→ Task inputs

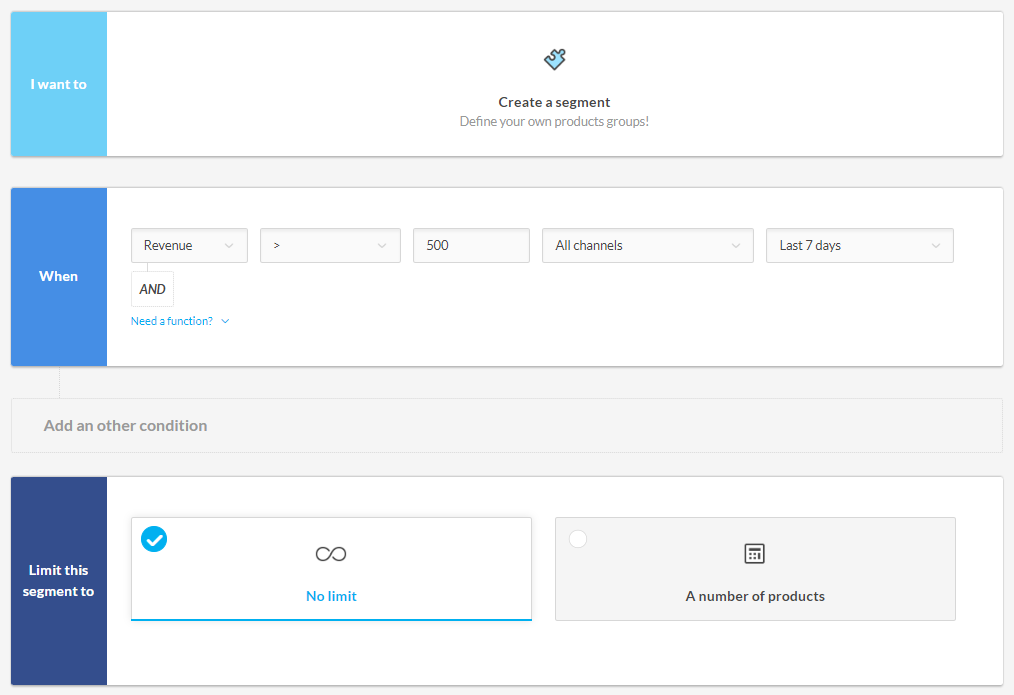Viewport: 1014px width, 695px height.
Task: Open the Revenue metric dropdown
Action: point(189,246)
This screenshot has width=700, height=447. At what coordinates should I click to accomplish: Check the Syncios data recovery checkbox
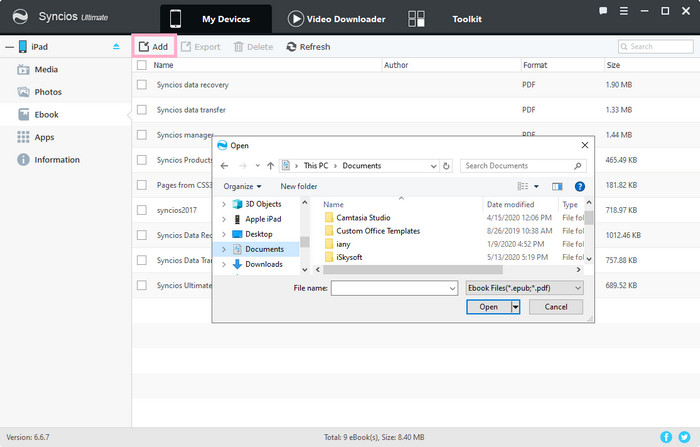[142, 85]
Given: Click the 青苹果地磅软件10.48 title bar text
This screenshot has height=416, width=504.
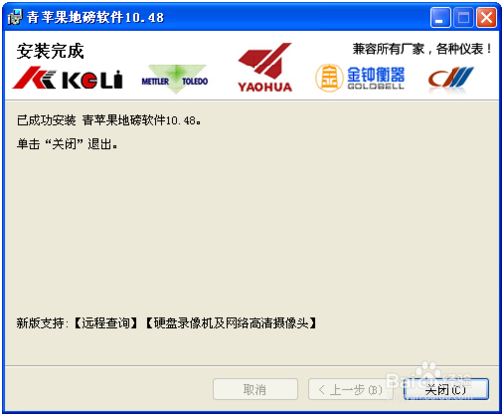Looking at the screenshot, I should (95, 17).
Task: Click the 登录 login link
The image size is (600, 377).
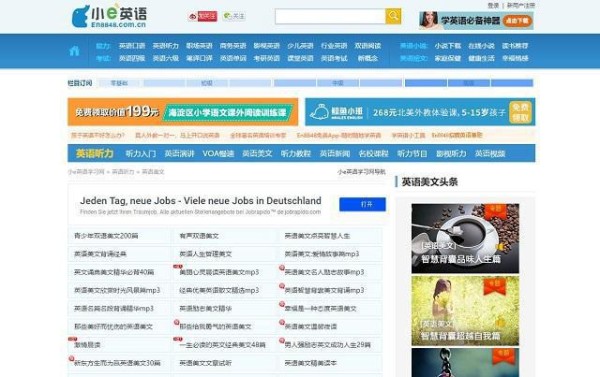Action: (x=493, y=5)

→ Problem to solve
Leave the pictures out. Transcribe exactly the lines from the one with "Task: Click the 登录 login link" through the end of the records.

→ Solution to the exercise
Task: Click the 登录 login link
The image size is (600, 377).
Action: (x=493, y=5)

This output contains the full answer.